周丽青 杨爱国① 王清印 吕振明 刘志鸿 田吉腾 吴 彪
(1.中国水产科学研究院黄海水产研究所 农业部海洋渔业可持续发展重点实验室 青岛 266071;2. 浙江海洋学院 舟山 316000)
商品规格魁蚶(Scapharca broughtonii)或鲜食,或加工为干制品,肉质鲜美,营养丰富。20世纪以前,我国魁蚶野生资源丰富,但常年的滥采乱捕和环境污染,导致该贝野生资源骤减,虽然它的人工育苗及养成研究早有成功范例,但一直都不属于主流养殖物种。近年来,因适应性强、生态修复效果显著的特点,魁蚶人工养殖发展迅猛,为防止发生类似于扇贝、鲍鱼和牡蛎等长期单一品种高密度养殖模式下,水质恶化、养殖品种生长缓慢和病害暴发,我们开展了魁蚶种质资源和遗传多样性(吴彪等,2012;梁超等,2010,2011;周丽青等,2012;Tianet al,2012)、生长(吴彪等,2012)、血细胞类型(周丽青等,2013)及形态选育指标(吴彪等,2010)等良种培育的研究,发现魁蚶对致病弧菌的抵抗能力强,具有很高的抗逆性能,为培育魁蚶抗病抗逆新品系,作者观察鳗弧菌(Vibrio anguillarum)免疫刺激前后血细胞形态变化及相应的免疫功能,以期为魁蚶种质改良积累免疫参数。
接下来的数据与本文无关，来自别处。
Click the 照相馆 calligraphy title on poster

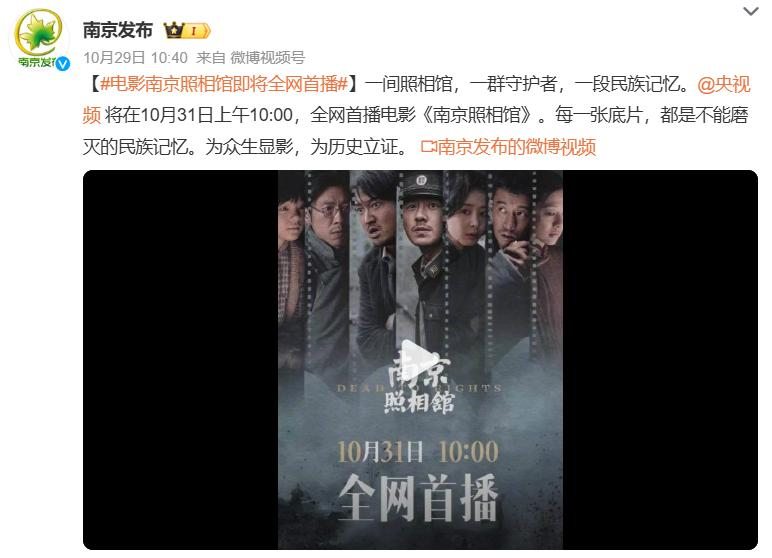coord(419,403)
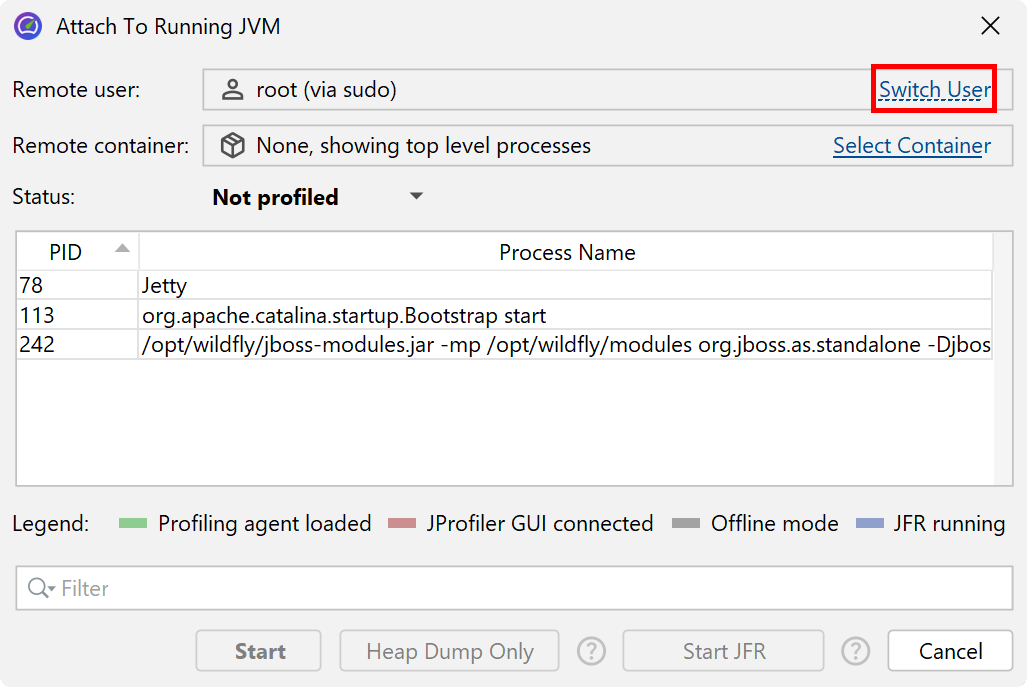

18只3龄健康魁蚶购自山东青岛南山水产品市场,壳长 70—80mm,体重 110—150g。水温 18—22°C 暂养1周左右,投喂硅藻、扁藻和金藻,每天换水1次。
鳗弧菌菌种由中国海洋大学海洋生命学院提供,2611E海水培养基培养。魁蚶3只一组,采用一次性1ml注射器斧足注射 1×109个/ml鳗弧菌生理盐水溶液0.1ml,3只不注射的作为健康对照组,分别于注射3—4h,6—10h,12—16h,24—30h和48h后取血淋巴液。
血淋巴液制片方法参照刘志鸿等(2003)。前闭壳肌血窦中抽取血淋巴液,选Alserver液(18.7g/L葡萄糖,8g/L柠檬酸三钠,0.5g/L柠檬酸,4.2g/L NaCl)和MAS液(20.8g/L葡萄糖,8g/L柠檬酸三钠,3.36g/L 乙二胺四乙酸二钠;22.5g/L NaCl)为抗凝剂。制备的血涂片用南京建成科技有限公司快速瑞氏-吉姆萨染液染色,LeicaDM4000B光学显微镜下观察拍照。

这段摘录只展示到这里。